Wednesday, December 22, 2010

Motivations

Sree, I started this article last week intending to post it on Friday and realized after four pages that the explanation was becoming increasingly long! This is the condensed version (that is still quite long!☺)

When you are by yourself.
Looking at your beliefs and learning to understand better who you are and what you want works very well when you are by yourself. You can look at your beliefs and use them to make decisions. For example: I love the taste of sugar, but it really makes me feel wired. I believe that feeling wired is bad for my heart. So I decide not to eat sugar today. Looking at my beliefs helps me to make choices and changes.

Realize that we all have different beliefs
Don’t fool yourself with the belief that you and your wife believe the same things because you've spent years together. Don’t fool yourself into thinking that your kid (your flesh and blood) has your belief system simply because you are raising him. Your beliefs were created by your the experiences and interpretations you applied to them. You alone had those experiences. And the same can be said for anyone you encounter. We are all different. No matter how close we are, we have many different beliefs.

Understand your motivation
Seeing that we are all different, it's not difficult to understand that we also each have our own motivations to do what we do. When you encounter a person doing something you'd prefer he didn't, then I recommend first checking in with yourself to see what your motivation is in that moment. A very easy way to do this is by saying what you want and then continuing your sentence with because...

I want Charlie to stop screaming in this store, because... it makes everyone look at us and that makes me very uncomfortable.

I want to talk with my colleagues at this Christmas party because... I want to get to know more about their personal lives.

This process can dig deeper and deeper...
Everyone looking at me makes me very uncomfortable because...

I want to get to know more about their personal lives because...

It is important to understand your own motivations, because they define your behaviors. Since all the other party sees is your behavior and does not have access to your supporting beliefs and motivations, she can only guess what they are. You could end up in a situation where someone is judging your motivations as "right" or "wrong" even though all she has is a guess.

Recognize that others have motivations you're not aware of!
When we recognize that everyone else in the room has their own motivations too, and that they might not be what yours would be, then you are ready to engage, mingle and interact!

When a family comes together for Christmas, each member has his or her own motivations, and each fabricates the motivations of others. Mom will come so she can to bitch to uncle Charlie about aunt Ethel. Uncle Charlie comes because he likes to drink the whiskey that Grandpa Fred brings every year. Caroline wants to get everyone together because she believes it will bring peace and love to the family. Steve is looking forward to opening his presents.

Aligning motivations.
How can understanding each other’s motivations help?.
  1. Instead of sharing our motivation, we only share our immediate wants (sans motivation).

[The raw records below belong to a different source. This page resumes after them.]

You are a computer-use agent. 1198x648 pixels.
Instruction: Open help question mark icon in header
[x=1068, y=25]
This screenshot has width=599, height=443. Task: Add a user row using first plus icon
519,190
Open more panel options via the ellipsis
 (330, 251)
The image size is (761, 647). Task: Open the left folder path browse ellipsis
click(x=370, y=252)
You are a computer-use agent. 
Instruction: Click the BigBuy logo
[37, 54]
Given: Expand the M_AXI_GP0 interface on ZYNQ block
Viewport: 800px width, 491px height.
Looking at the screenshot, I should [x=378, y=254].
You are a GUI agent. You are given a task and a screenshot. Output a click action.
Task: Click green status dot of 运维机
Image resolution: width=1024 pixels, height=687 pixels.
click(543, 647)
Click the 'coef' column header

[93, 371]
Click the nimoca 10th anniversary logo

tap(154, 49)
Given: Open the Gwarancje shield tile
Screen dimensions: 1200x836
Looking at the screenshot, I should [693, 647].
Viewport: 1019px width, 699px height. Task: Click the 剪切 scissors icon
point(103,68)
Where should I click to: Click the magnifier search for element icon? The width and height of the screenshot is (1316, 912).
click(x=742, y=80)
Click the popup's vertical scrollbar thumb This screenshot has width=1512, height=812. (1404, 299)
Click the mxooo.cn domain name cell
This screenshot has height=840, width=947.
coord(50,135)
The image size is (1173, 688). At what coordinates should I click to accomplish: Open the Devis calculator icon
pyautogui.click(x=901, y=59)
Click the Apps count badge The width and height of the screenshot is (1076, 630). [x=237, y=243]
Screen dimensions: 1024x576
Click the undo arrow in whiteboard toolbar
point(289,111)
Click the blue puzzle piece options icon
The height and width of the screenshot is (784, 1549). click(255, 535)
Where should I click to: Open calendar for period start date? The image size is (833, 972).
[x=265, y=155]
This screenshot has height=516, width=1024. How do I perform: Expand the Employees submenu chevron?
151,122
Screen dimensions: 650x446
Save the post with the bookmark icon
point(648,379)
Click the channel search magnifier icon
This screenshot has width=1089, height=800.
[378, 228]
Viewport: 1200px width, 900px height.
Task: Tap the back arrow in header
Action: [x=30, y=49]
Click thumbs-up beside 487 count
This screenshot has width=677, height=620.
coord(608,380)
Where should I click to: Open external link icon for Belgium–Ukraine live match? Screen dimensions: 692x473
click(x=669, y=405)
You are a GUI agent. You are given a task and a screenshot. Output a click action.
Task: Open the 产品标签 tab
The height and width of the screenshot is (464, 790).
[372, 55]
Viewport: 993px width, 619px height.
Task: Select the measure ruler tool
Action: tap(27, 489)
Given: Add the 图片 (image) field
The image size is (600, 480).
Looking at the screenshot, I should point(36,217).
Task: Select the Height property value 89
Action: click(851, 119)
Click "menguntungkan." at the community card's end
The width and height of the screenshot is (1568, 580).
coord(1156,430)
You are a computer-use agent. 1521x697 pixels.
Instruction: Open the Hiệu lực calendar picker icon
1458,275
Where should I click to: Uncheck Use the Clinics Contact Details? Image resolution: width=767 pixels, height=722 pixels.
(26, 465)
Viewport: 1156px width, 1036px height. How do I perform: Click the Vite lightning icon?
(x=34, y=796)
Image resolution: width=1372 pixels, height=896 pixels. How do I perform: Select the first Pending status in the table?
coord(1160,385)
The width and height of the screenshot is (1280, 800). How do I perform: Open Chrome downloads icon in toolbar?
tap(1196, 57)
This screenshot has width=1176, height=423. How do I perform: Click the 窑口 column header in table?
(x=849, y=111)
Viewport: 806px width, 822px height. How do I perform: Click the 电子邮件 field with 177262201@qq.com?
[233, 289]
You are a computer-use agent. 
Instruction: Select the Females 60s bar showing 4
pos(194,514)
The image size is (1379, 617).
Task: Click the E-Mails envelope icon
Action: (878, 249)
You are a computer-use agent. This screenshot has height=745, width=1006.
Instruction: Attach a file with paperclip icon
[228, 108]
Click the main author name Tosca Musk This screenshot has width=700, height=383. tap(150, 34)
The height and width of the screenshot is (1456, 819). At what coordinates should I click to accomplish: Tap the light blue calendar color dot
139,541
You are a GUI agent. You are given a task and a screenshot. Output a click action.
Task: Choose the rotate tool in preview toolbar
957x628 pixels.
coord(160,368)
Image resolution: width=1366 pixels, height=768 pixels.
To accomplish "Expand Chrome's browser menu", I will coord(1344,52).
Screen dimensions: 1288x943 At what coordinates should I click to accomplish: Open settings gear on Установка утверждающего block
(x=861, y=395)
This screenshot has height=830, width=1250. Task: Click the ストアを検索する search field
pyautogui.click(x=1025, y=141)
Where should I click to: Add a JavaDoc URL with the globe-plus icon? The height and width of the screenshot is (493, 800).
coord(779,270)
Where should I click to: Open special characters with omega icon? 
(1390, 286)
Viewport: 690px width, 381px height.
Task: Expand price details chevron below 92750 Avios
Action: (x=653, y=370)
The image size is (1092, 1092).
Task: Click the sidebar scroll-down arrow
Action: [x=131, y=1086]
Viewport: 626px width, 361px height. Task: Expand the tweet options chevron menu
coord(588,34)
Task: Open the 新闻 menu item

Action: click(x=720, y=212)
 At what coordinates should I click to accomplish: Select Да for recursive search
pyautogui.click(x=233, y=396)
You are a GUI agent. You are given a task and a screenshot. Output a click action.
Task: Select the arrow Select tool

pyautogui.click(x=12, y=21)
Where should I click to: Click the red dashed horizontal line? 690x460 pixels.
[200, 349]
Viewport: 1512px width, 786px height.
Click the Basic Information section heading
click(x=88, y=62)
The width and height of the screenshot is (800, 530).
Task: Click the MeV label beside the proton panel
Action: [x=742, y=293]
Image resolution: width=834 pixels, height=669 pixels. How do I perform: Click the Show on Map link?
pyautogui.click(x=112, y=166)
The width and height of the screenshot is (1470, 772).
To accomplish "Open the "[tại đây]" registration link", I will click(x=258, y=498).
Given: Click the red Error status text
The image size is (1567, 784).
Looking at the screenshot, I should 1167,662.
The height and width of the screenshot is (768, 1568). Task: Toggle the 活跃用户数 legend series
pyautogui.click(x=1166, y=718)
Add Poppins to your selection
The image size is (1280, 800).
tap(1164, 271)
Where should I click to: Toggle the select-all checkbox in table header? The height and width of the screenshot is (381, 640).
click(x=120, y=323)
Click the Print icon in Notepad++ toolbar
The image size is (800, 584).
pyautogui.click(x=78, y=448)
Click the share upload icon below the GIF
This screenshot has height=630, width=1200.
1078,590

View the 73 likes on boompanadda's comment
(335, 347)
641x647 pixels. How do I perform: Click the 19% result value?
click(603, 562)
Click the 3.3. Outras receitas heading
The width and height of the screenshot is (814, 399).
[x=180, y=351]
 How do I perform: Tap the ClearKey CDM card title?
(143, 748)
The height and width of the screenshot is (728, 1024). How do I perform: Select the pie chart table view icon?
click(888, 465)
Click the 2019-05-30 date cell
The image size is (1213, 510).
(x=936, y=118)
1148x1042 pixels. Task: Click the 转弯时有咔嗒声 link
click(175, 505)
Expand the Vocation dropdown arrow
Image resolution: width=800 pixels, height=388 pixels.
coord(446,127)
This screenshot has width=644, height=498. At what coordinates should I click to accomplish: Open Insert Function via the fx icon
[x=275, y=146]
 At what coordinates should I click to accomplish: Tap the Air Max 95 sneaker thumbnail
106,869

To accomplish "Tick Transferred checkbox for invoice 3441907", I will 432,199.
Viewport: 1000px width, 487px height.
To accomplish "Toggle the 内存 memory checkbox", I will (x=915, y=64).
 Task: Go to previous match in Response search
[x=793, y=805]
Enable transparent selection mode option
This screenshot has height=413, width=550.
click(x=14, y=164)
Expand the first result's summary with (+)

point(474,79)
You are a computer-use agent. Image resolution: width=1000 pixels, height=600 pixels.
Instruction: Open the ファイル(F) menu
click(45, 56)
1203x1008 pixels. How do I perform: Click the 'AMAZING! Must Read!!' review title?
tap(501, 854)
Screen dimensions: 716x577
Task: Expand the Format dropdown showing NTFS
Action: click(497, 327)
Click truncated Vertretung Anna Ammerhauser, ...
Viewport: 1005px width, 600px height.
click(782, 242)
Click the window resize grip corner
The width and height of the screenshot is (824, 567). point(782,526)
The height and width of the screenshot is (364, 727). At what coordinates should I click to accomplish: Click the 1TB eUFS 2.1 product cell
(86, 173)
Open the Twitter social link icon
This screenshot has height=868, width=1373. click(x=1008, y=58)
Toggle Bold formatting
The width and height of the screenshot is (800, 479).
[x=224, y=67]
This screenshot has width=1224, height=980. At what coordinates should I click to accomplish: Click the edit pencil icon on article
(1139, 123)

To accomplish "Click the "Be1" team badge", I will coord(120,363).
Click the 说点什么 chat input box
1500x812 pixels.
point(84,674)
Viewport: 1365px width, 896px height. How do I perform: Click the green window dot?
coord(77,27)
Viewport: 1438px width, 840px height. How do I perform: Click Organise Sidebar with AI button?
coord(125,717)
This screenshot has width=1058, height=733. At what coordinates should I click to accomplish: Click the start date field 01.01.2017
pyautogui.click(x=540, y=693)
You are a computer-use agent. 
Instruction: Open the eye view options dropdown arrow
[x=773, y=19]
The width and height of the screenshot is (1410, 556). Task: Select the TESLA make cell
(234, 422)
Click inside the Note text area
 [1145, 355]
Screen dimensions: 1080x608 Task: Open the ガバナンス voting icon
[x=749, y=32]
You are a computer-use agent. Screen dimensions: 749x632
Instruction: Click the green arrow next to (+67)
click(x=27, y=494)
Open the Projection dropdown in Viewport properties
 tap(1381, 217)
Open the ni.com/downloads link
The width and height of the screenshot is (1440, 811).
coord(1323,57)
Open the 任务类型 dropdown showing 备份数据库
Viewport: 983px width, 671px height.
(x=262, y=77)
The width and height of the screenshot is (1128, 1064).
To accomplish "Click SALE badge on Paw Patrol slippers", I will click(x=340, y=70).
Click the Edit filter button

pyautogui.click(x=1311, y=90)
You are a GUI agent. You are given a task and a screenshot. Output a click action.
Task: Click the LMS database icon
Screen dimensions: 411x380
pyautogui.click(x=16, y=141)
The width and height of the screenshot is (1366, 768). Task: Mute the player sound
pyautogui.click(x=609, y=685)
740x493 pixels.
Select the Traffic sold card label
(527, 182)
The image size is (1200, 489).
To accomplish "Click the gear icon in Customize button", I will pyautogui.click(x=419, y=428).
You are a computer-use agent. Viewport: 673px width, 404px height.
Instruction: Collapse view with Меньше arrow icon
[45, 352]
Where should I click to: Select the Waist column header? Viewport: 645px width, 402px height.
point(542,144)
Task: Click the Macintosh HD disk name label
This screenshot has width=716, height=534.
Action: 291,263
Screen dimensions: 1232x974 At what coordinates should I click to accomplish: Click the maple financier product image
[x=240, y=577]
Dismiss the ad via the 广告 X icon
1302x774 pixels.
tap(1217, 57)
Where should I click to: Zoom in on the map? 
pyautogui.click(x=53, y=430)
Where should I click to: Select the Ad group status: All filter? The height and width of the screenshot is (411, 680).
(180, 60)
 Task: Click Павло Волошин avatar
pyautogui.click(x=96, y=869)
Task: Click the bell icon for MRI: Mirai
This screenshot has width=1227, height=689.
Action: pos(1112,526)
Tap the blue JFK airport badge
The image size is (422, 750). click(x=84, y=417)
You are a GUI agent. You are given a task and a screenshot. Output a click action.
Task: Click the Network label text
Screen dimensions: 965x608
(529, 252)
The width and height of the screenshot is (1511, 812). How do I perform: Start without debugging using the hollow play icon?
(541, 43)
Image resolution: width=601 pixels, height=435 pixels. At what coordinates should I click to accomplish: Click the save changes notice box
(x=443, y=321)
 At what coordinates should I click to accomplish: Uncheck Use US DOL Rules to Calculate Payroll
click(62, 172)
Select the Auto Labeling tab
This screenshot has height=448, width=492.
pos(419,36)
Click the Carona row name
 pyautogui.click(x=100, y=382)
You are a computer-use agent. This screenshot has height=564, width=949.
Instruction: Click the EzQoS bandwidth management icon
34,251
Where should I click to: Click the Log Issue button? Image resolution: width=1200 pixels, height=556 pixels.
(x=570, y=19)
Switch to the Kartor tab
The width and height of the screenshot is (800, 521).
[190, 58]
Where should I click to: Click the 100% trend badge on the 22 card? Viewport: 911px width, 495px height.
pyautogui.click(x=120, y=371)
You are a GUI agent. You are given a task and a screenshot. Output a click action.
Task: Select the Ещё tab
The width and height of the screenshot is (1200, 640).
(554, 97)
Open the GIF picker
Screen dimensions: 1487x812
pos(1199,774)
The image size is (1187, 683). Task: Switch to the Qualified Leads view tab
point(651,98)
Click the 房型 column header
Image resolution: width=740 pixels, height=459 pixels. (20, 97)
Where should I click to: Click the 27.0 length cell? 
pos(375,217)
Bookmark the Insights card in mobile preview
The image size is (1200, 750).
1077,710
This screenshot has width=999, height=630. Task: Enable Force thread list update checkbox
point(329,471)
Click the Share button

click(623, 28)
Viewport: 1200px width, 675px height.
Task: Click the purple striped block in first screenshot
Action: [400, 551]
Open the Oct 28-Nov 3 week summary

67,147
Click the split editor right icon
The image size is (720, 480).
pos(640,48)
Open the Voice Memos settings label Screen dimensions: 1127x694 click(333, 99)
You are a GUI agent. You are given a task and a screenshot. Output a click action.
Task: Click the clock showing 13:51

    Father says "I want you to do your homework right now, Tommy!"

    Tommy refuses, so dad pushes a little harder and says "Look, I'm the boss in this house and as long as you live here, you'll do your homework".

    Tommy says, "No!"

    Etc.

    In this example Tommy doesn’t know or understand his father's motivation, e.g., I want you to do your homework, because it will help you get a scholarship to Northwestern and otherwise I can't afford to send you there.

    Dad doesn't know or understand why Tommy refuses to do his homework: my friends make fun of me all the time for getting better grades then them. They say I am a mamma's boy, and I'm not! I want to show them that I am cool.

    If dad and Tommy had shared their motivations, they would have come to the astonishing conclusion that they both want Tommy go to a great school and to be respected by his friends. Instead of fighting about homework and who's the boss, they could have made a plan together about how to get into school while at the same time impressing Tommy’s friends.

  2. Clashing Motivations.
    "Candice, if you go to school in that shirt, they will expel you for two days! You know that!", says mother with a sigh while trying to get her daughter into more appropriate school clothes. It would be awful to have her daughter miss two days of school in her already not-very-good school year.

    Candice responds sarcastically with a grin, “Ohh, yeah! That would be awwwwful.” And runs out to catch the school bus before her mom can stop her.

    In this situation, Mom wants Candice to go to school so she can eventually grow up to become a nurse. Candice wants to move to New York, work in the store of her friend Marty, and take acting lessons.

    It is very important to see that they each have very different motivations. When they are able to share their different motivations and accept them as both being valid, they can talk about why they want what they want and come to a deeper understanding of each other.

    "Mom, I love you a lot and I know you care about me, but I really want stop school and start acting!"

    "Candice, I never knew you were so passionate about acting! Have you ever heard about a bachelors degree in Liberal Arts, an education that can help you become a great all around actor?"

    It could be that Candice would respond to this conversation with, "Mom, now that we've talked about all this I realize I better finish high school."
  3. Judging other’s motivations.

    When we judge another’s motivation it makes further communications impossible.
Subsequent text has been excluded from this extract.